Investors Are Watching
Increasingly, timely satellite images of methane plumes visible on dashboards and publicly available emissions data are also giving the finance sector critical information, proponents of the technology say.
"Knowing who's a better operator, who's the worst operator, who's leaking a lot—I think that becomes very material to [investors]," said Deborah Gordon, a senior principal with RMI, a nonprofit that leads the modeling of emissions from the oil and gas sector for Climate TRACE. "The other party that's been very interested in this is the insurance and reinsurance industry."
Companies are spending at different rates on machine learning for emissions management, but there is immense interest in using AI to cut emissions and maximize efficiency, according to interviews and public remarks of various industry players.
At the same time, some question the wisdom of spending billions on satellites and cloud computing to try to solve a problem that has been known and largely neglected for decades.

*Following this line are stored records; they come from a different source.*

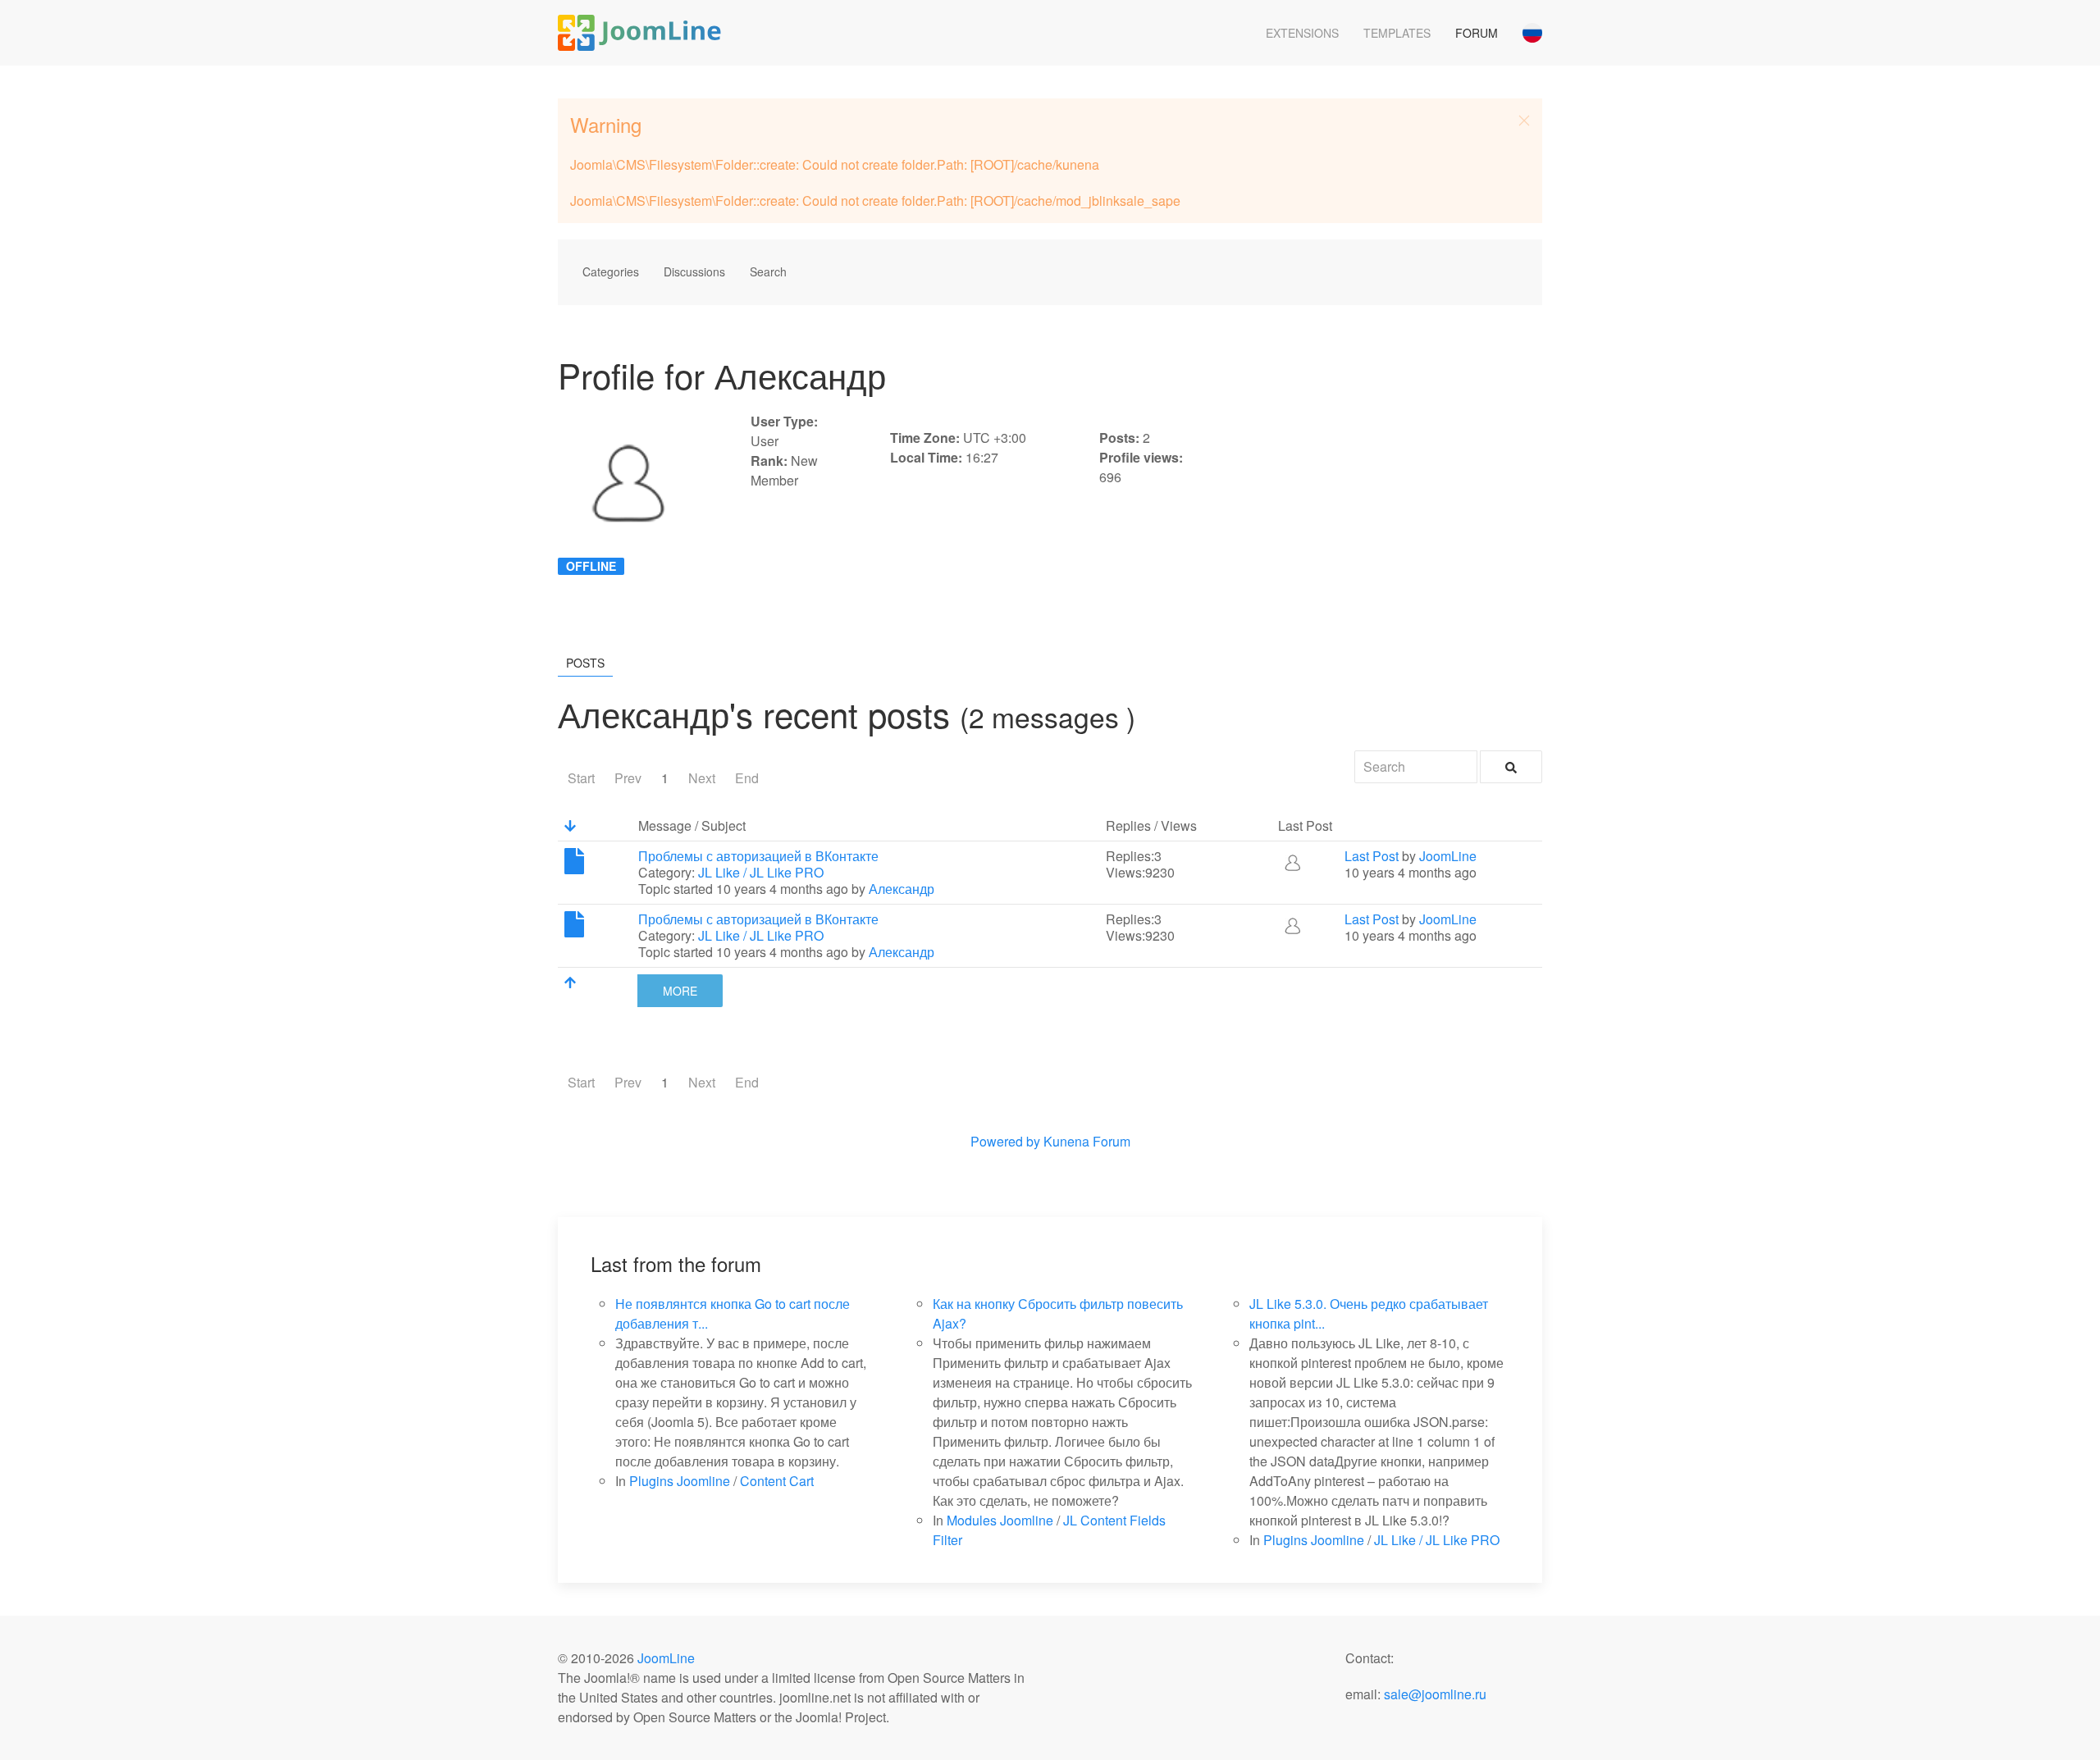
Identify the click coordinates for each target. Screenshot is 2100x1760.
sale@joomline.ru (1435, 1694)
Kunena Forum (1086, 1141)
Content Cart (777, 1480)
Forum (1476, 33)
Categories (610, 271)
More (680, 991)
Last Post (1371, 855)
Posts (585, 662)
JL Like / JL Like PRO (761, 872)
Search (768, 271)
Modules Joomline (1000, 1520)
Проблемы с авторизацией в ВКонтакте (758, 855)
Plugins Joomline (679, 1480)
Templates (1397, 33)
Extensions (1302, 33)
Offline (591, 566)
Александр (901, 888)
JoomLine (1448, 855)
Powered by (1005, 1141)
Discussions (694, 271)
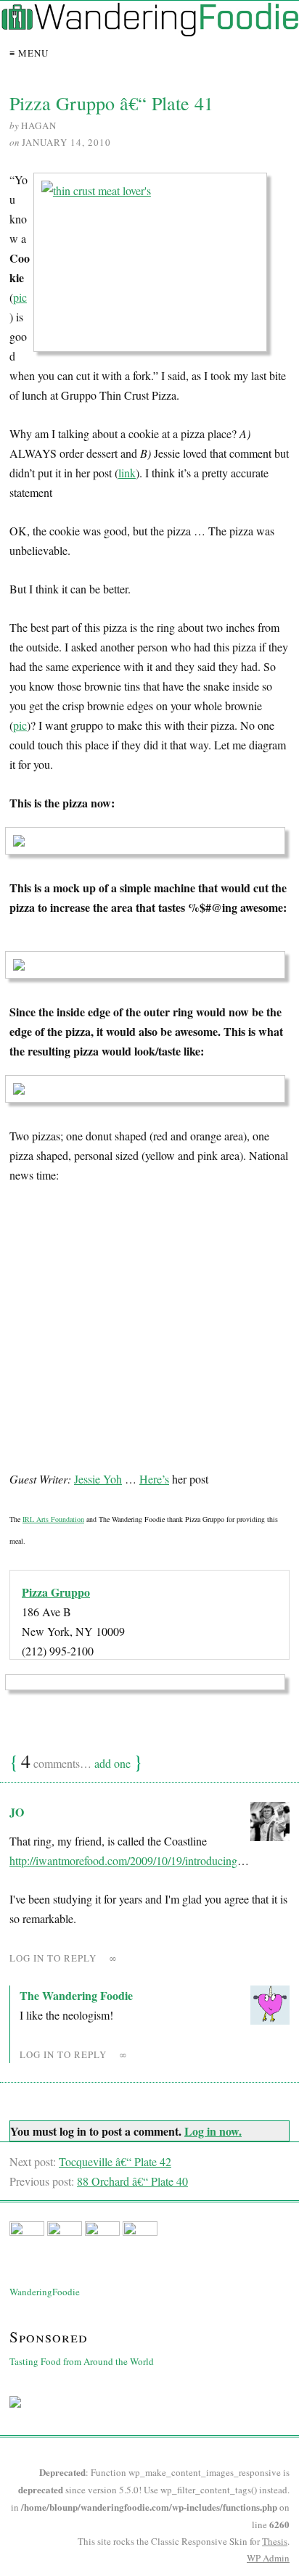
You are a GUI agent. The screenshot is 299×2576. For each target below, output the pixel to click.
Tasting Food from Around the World (81, 2361)
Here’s (154, 1478)
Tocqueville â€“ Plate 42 (115, 2161)
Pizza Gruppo (56, 1592)
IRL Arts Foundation (53, 1519)
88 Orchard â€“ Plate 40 (132, 2181)
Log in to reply (53, 1957)
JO (16, 1811)
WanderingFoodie (44, 2291)
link (127, 472)
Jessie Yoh (98, 1478)
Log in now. (213, 2131)
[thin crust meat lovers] (154, 266)
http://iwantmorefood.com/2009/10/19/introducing (123, 1860)
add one (112, 1763)
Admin (268, 2557)
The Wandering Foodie (76, 1995)
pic (20, 297)
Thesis (274, 2541)
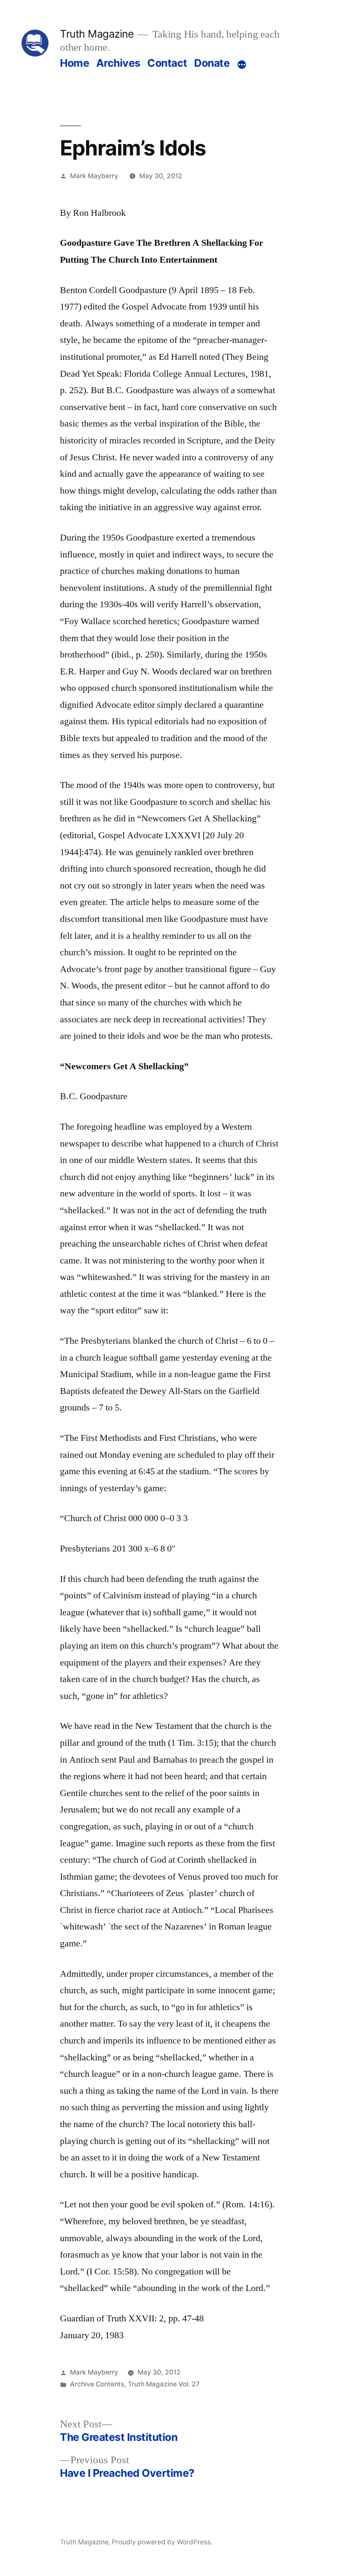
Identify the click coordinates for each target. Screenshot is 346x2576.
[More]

"Intelligence by itself, whether human or artificial, doesn't create a commitment to fix a problem," Clark Williams-Derry, an analyst with the Institute for Energy Economics and Financial Analysis, said in an email. "Knowledge isn't the same thing as a will to act. There's a risk that we'll pretend that AI will 'fix' a problem, when all it will do is give us yet another source of information that we'll collectively choose to neglect."
Leak detection is a necessary component of methane mitigation, but measurement alone does not equal emissions reductions, agreed Erin Tullos, a senior advisor to the United Nations' Oil and Gas Methane Partnership.
"What you want to do is ensure that your measurements are sufficiently accurate to inform your mitigation strategies," Tullos said in a May 2023 report about methane mitigation published by the Industrial Decarbonization Network. "You could try and accurately measure everything. The problem with that scenario is that it might just create a lot of cost and measurement for the sake of measurement."
Some also question the wisdom of spending potentially billions to track methane leaks from space. How far the satellite/AI field goes in pursuit of methane reductions also depends on public funding and private investment, observers say.
GHGSat, a company with nine satellites in orbit serving the oil and gas industry, is the first of its kind in the US. The company in 2022 received a $7 million, 5-year federal grant to support NASA with methane data, but federal funding for such projects has been largely absent.